Partially, the RTT measure downgrading also reflects a change in Government priorities: these are stated in the Next Steps on the NHS Five Year Forward Review (March 2017) as improving A&E, access to GP services, cancer services and, mental health. The document highlights the desire to ‘join up’ care, reiterated by NHS England’s Chief Executive, Simon Stevens, in his speech to the NHS Confederation in June, “We are now embarked on the biggest national move to integrating care of any major western country” breaking down the barriers between GPs and hospitals, physical and mental healthcare, social care and the NHS.
The ‘Next Steps’ document also strongly encourages CCGs/Trusts to look at their referral pathways, rather than solely RTT statistics.
“Analysis.. shows very large variations in the number of patients being referred to hospital outpatients, being followed up repeatedly in outpatients and receiving elective operations. These variations cannot be explained by differences in health need and are often present between different GPs in the same area and different doctors in the same hospital.”
During 2017/18 CCGs and trusts will also step up their work to get more value out of the NHS’ investment in elective care.

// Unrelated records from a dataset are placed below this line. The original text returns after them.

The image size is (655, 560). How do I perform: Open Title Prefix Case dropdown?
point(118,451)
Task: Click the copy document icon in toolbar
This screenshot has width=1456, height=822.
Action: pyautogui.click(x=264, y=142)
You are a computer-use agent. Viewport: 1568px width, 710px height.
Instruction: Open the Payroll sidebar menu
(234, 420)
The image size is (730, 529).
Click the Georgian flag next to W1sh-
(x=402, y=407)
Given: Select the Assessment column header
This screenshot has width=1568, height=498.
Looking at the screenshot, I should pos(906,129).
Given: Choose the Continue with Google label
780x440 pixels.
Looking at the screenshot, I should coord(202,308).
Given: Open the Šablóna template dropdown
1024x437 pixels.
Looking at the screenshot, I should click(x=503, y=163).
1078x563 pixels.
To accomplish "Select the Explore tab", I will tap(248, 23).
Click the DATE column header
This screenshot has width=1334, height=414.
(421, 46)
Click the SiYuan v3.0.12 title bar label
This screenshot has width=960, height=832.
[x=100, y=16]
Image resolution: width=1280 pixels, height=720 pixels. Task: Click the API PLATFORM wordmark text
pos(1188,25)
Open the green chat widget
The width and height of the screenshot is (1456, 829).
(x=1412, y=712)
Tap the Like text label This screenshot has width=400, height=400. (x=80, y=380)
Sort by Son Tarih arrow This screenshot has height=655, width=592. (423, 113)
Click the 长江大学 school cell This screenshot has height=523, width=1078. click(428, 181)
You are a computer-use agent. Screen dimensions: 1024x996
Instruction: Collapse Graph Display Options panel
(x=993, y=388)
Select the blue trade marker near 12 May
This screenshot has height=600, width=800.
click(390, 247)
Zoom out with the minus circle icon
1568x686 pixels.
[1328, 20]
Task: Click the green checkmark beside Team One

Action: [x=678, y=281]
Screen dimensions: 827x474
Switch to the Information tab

- For GPs and CCGs this will mean tackling clinical practice variation in referrals
- For trusts this will mean tackling variation in clinical quality and productivity
- For CCGs and trusts jointly it will mean redesigning care pathways to promote optimal patient care
- CCGs will review their referral management processes and guidance, where appropriate redesigning patient pathways
These principles are reiterated in the NHS Operational Planning and Contracting Guidance for 2017-19, where objectives include to “Streamline elective care pathways, including through outpatient redesign and avoiding unnecessary follow-ups.”
Many CCGs appear to believe that Referral Management Centres (RMCs) offer the best prospect of pathway control. The British Medical Journal states that as of January 2017, there were 93 referral management schemes in operation across 72 CCGs, with some CCGs having more than one scheme. And the number appears to be growing.
The effectiveness of such RMCs, and Single Points of Access, must be in large part down to the quality of the systems – and technologies – put in place, however.
Connected Care Partnership is a multispecialty community provider vanguard in Birmingham and Sandwell. It will be introducing a new Referral Facilitation Service, which in line with Next Steps on the NHS Five Year Forward Review, aims to offer more alternatives to hospital care, specialised care closer to home and to help local people manage their health confidently.
psHEALTH’s software solution for CCP not only facilitates the referral process but also enhances it by integrating with key systems and automating manual steps.
Sapna Shannon, Director of Community Services at Modality (forming part of CCP), said: “Our focus is on improving the way health and care is delivered across the CCP population. We believe that by working with psHEALTH we will be able to achieve our goals in an efficient and innovative way”.
Josh Murray, Partnership Manager at psHEALTH says, “We have developed our systems to eliminate manual processes and ensure that referrals are automatically forwarded to the right department. Significantly, however, our software also produces real-time metrics and reports, ensuring improvement and refinement of care pathways and local commissioning advice based on evidence.”